Tout ce qui dispense de penser pousse à l’abrutissement, comme dirait Flaubert à propos d’une certaine presse de son époque. En ces temps d’inculture, d’obscurantisme, d’imprécations et de bruit, on ne compte plus les choses et les gens qui poussent à l’abrutissement général et à l’évacuation de l’esprit et de la pensée dans la vie au quotidien, et même dans ce qui est considéré comme la vie culturelle. Mais si l’on se cantonne au monde arabe ou ce qu’on nomme ainsi, est-ce que cela est un phénomène nouveau ? Dans un long et ancien entretien avec le romancier égyptien Najib Mahfoud, qui date déjà de mars 1988 (Magazine littéraire, numéro spécial consacré aux écrivains arabes), le prix Nobel de littérature répondait à une question sur la vie culturelle dans l’Egypte des années 80 en comparaison avec ses débuts dans la vie littéraire dans les années 40 et 50, époque dont il relevait le dynamisme et l’engouement des gens pour la lecture et les écrivains : «Des millions de gens savent lire aujourd’hui, et un écrivain arabe pourrait avoir cinq millions de lecteurs. Mais peu de gens lisent ; et c’est la faute à la mauvaise qualité de l’enseignement, à la crise économique, à la concurrence de la télévision. Et l’écrivain, au lieu d’être accepté, est ignoré.
Les gens se demandent quand ces écrivains deviendront comme nous (Référence aux auteurs de sa génération et aux prédécesseurs comme Al Aqqad ou Taha Hussein). Ils sont exactement comme nous ! Seulement, ce qui nous a permis de devenir ce que nous sommes a disparu. Il y avait de l’air, il y avait de l’oxygène, quand on allumait une bougie, on éclairait quelque chose. Aujourd’hui il n’y a plus d’oxygène, et lorsqu’on allume une bougie elle s’éteint tout de suite».
C’était il y a un quart de siècle et l’on dirait maintenant. Qu’aurait donc dit aujourd’hui cet écrivain qui a traversé le siècle dernier et frôlé celui-ci ? Qu’aurait écrit celui qui, après avoir été célébré mondialement, a échappé localement à un attentat perpétré par un jeune analphabète fanatisé exécutant une fatwa contre un roman qu’il n’avait même pas lu ?

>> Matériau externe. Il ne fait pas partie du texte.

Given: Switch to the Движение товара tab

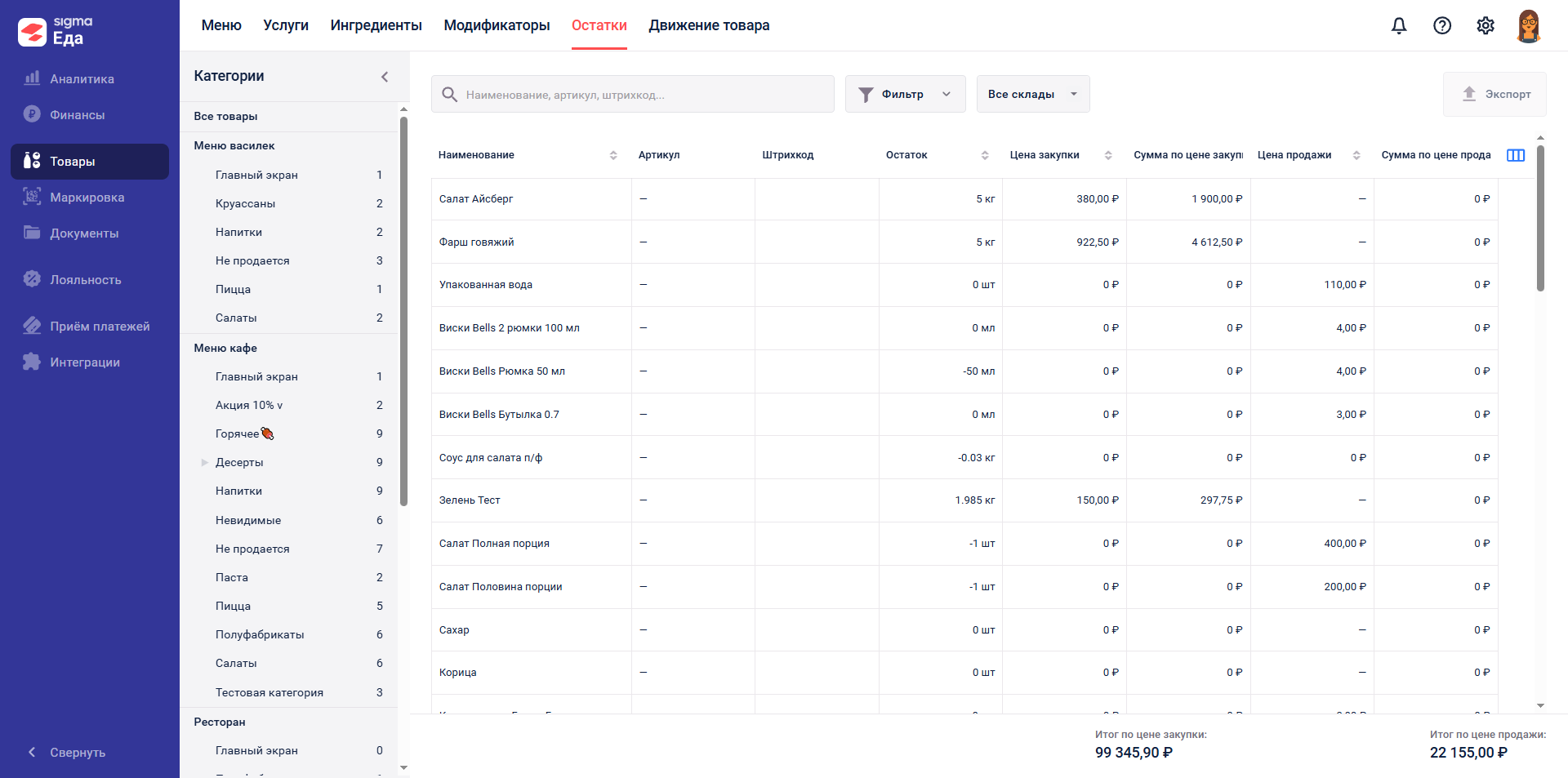Looking at the screenshot, I should pos(709,25).
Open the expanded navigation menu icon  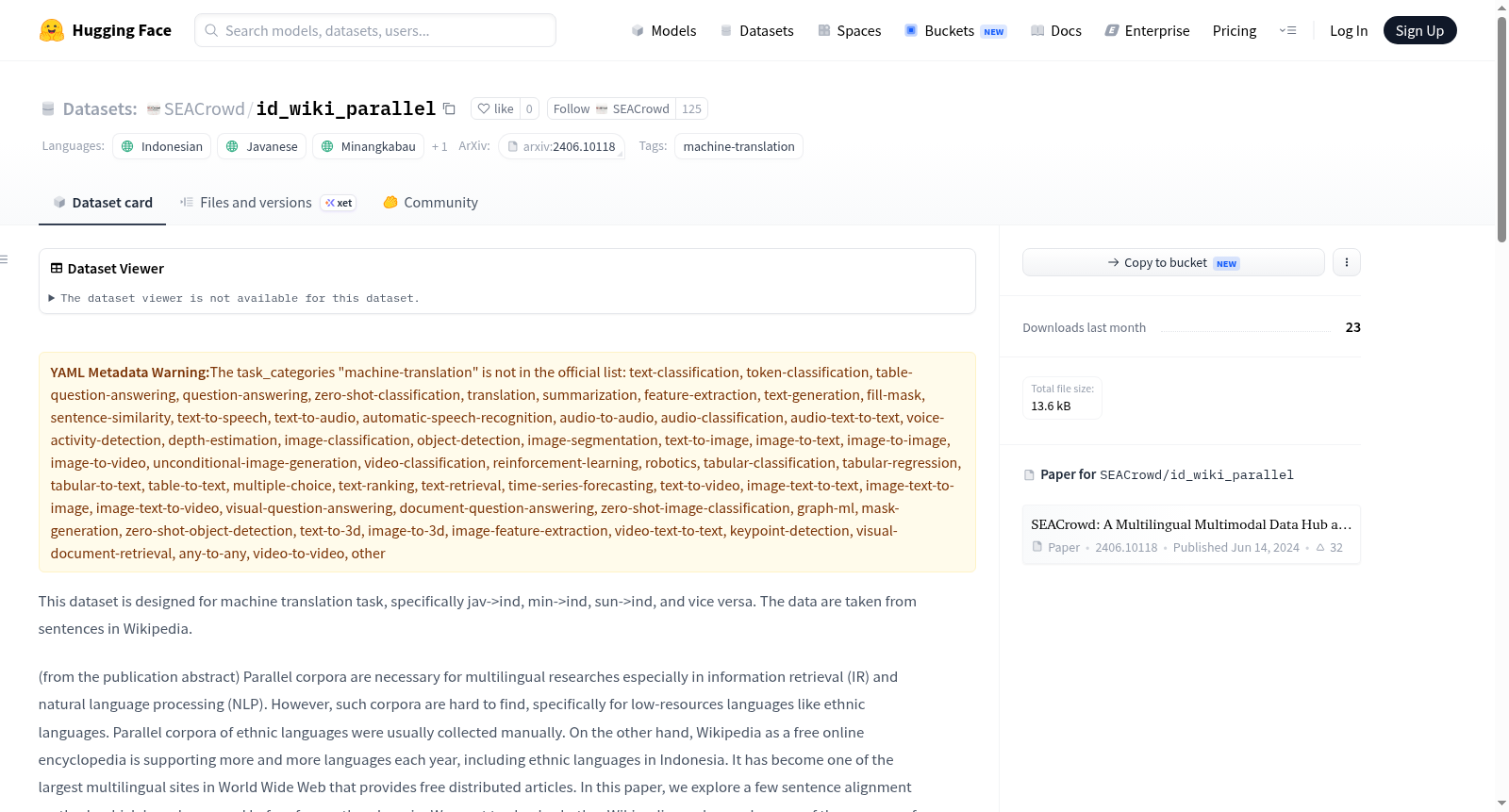1287,30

Il y a quelques jours, on a appris que des fanatiques religieux ont décapité la tête de la statue de Taha Hussein érigée dans la ville natale de ce grand et lucide penseur arabe. Et sinistre coïncidence, si c’est une coïncidence, la même semaine un tout aussi triste forfait fut perpétré contre la statue du grand poète arabe Abou al Alaâ Al Maârri en Syrie, cette fois-ci. Lorsqu’on sait que le premier avait consacré un ouvrage de référence au second, dont le titre est du reste aussi dramatique que ces deux événements : «Maâ Abi al Alaâ fi sijnihi» (Avec Abi al Alaâ dans sa prison), on peut penser alors que la «Sainte ignorance», comme disait Olivier Roy dans un livre éponyme, est aussi une sainte alliance. N’épargnant aucun symbole de la culture et des arts, certains excités sont allés jusqu’à couvrir le buste de la cantatrice égyptienne Oum Kalthoum, érigé à sa mémoire dans sa ville natale d’Al Mansouria, d’un niqab réglementaire. Oum Kalthoum enfouie dans un niqab. Qui l’eût cru ? L’astre de l’Orient, dont la voix magique et les chants emblématiques ont traversé l’histoire de cet immense rêve d’Union arabe du Golfe à l’Atlantique, couverte sous un linceul de silence noir ! Tristes tropismes !
Aujourd’hui, dans ce monde arabe qui marche à reculons vers un avenir prescrit par ceux qui obscurcissent l’horizon, et comme sorti de ses «trois prisons», (Tourani fi attalati mine soujouni…) Abou al Alaâ al Maârri se demanderait tel que dans son poème Solitude : «Qui donc ira porter la nouvelle à la nuit/ de ses longs voiles noire toute entière drapée ? Qui parlera de moi au sable du désert ? (…)». En effet, qui ira porter la nouvelle sinon un autre grand poète, Saint-John Perse dans Exil ? : «Comme celui qui dit à l’émissaire et c’est là son message : (Voilez la face de nos femmes, levez la face de nos fils, et la consigne est de laver la pierre de vos seuils… je vous dirais tout bas le nom de la source où, demain, nous baignerons un pur courroux). Et c’est l’heure, ô poète, de décliner ton nom, ta naissance et ta race».